David Barrington is an independent funeral director in Liverpool. We swap emails from time to time, and I asked him if he’d like to be my guest on this blog. I’m very pleased that he has accepted the invitation. And I very much hope that we shall hear from him again.

Over to you, David.

Hello, I am a funeral director and the owner of a very small independent funeral business in Liverpool, Charles invited me to contribute to his blog with some insight from our side of funeral service. I haven't done this before so bear with me and here goes.

"I don't know how you do this job?"

That is the one thing that families say to me more than anything else. When I began thinking about writing this piece the thing that I kept thinking about was "So how do I do it?" Well, here are a few of the reasons why anyone in the funeral business does it.

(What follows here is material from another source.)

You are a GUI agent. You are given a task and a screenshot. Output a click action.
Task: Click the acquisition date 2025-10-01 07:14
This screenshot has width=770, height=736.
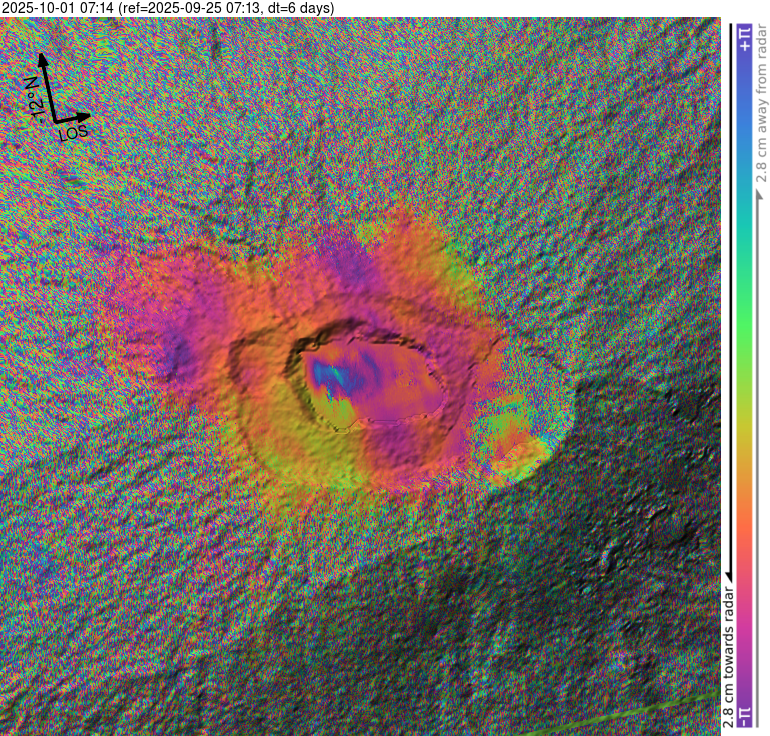click(x=58, y=8)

First of all it's incredibly uplifting to help a family to celebrate the life of a loved one in the way they want to that is meaningful to them. Whatever way they want to do it, religious service, humanist celebration or no service at all.

Another reason is the appreciation that I am shown when I do a good job, from a warm handshake to big tearful hugs. It makes me feel humble every time.

The last one is IT'S A PRIVILEGE. Every time a family invites me into their lives to help them, it's only for a short time but it is also one of the most difficult times they have and they have put their trust in me to get it right, that's a big responsibility and one I take very seriously.

Most of the people I know who work in the business feel like me, however sometimes you come across people who for one reason or another have become complacent and it is just a job. If you feel your funeral company isn't that bothered then I strongly urge you not to accept it and to go somewhere else.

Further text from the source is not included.